微流控通道内细胞及其初级纤毛的力传导行为

细胞处于复杂的生理环境之下,附着在细胞表面的初级纤毛被认为是重要的力学信号传感器,其与细胞的代谢、发育、分裂和增殖等生理活动密切相关.为了研究细胞及其初级纤毛在微流体环境下的力传导行为,本文建立了力-电协同驱动下的矩形微流控通道和含有多孔黏弹性属性的贴壁细胞有限元模型系统.考察了细胞的细胞质和细胞核在振荡层流下的应力、应变、孔隙压力和孔隙流速等力学信号响应,量化研究了初级纤毛作为细胞独特的力学感受器的生物力学行为. 结果表明:细胞在振荡层流下的力学响应表现出和外加力-电驱动载荷相同的震荡规律.渗透率是细胞多孔弹性力学行为的主要影响因素. 初级纤毛是细胞主要的力学感受器,细胞可以通过纤毛长度和直径调节其力学感受敏感性(应力影响区域),随着初级纤毛长度的增大, 其纤毛挠曲刚度减小, 但是敏感性增大.模型的建立为进一步研究微流体剪切作用下的细胞生长、分化等微观机理提供基础,同时也为检测细胞微结构器(纤毛等蛋白链)的力学性能提供了理论技术支持. 

MECHANOTRANSDUCTION OF THE CELL AND ITS PRIMARY CILIUM IN THE MICROFLUIDIC CHANNEL 1)
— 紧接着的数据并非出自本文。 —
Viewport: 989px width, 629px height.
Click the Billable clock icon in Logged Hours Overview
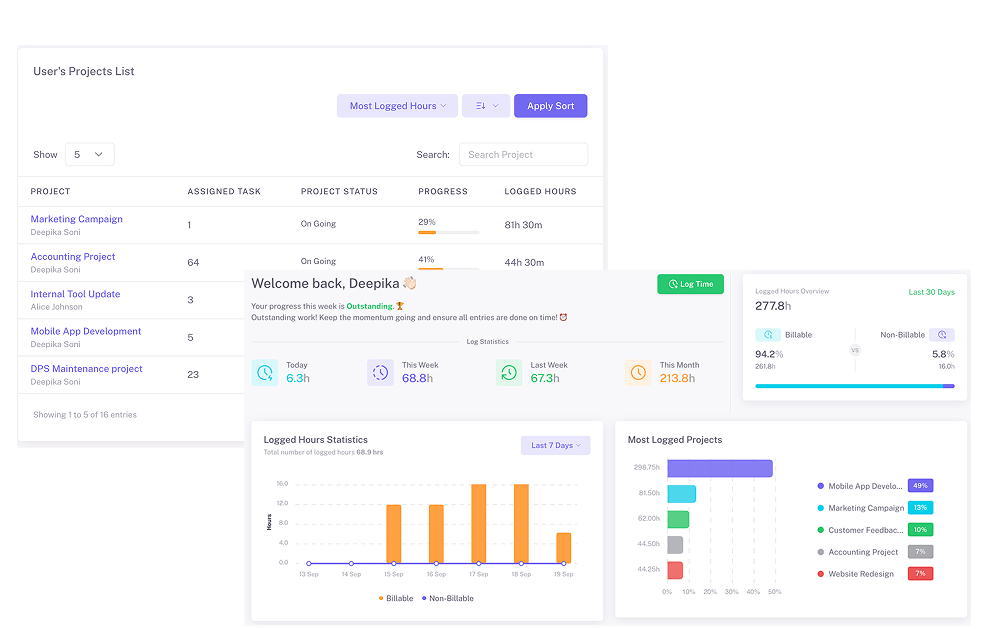click(767, 334)
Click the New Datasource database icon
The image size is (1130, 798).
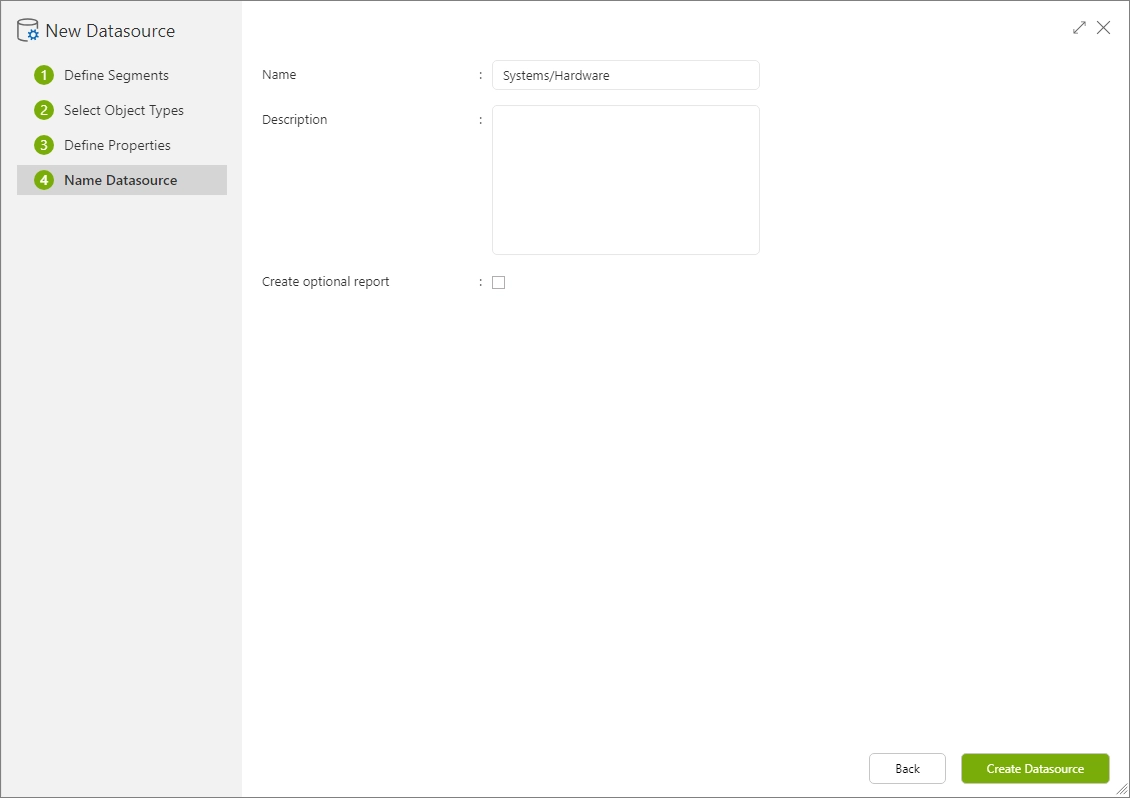tap(27, 30)
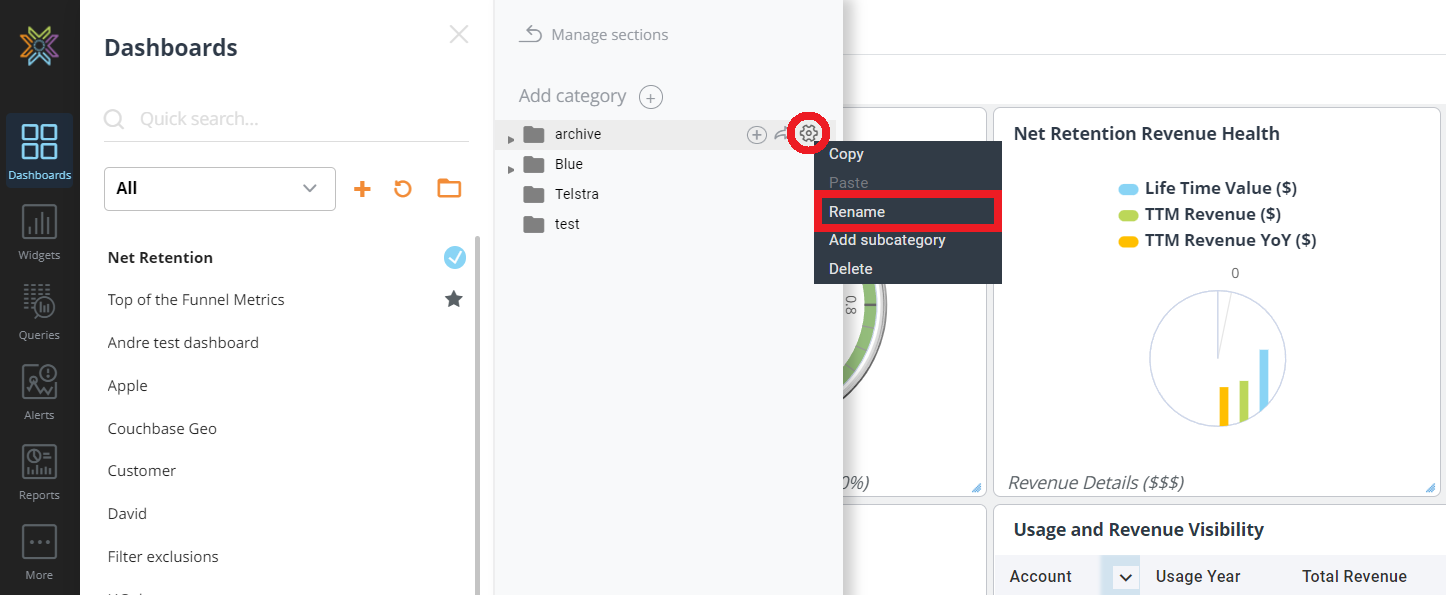
Task: Toggle the Life Time Value legend item
Action: point(1209,188)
Cells usually live in a complex physiological environment. The primary cilium, which is a an important organelle of the cell, is attached to the cell surface and is regard as an important mechanical signal sensor to help living cell receive various external mechanical signals, the primary cilium is considered to be closely related to physiological activities such as metabolism, development, division and proliferation of the living cell. In order to study the mechanotransduction behavior of the living cell and the primary cilium growing on its surface in a microfluidic environment, this paper established the adherent cells within a rectangular microfluidic control channel model system, cells with poroviscoelastic properties are in a culture solution driven by the pressure gradient and electric field driven loads. The mechanical signal responses of cytoplasm and nucleus of cells such as the stress, strain, pore fluid pressure and pore fluid velocity under oscillatory laminar flow were investigated, as the mechanical signal's receptors of the living cell, the primary cilium's biomechanical behavior was quantitatively investigated. The results show that the mechanical response of the living cell under an oscillating laminar flow field has the same oscillating law as the synchronous external the pressure gradient and electric field driven loads. The permeability of the living cell is one of the most important physical parameters affecting the cell's poroviscoelastic behavior. Primary cilium is the main mechanoreceptor organelle. The living cell can adjust their mechanical sensitivity (stress-affected zone) by changing the length and diameter of its primary cilium. With the increase of the length of the primary cilium, the flexural rigidity of the primary cilium decreases, but the sensitivity increases. The establishment of the model provides a basis for further research on the microscopic mechanisms of cell growth and differentiation under the loading of microfluidic shear stress, and also provides theoretical technical support for testing the microstructure mechanical properties of the cell anticipates (protein chains such as primary cilium).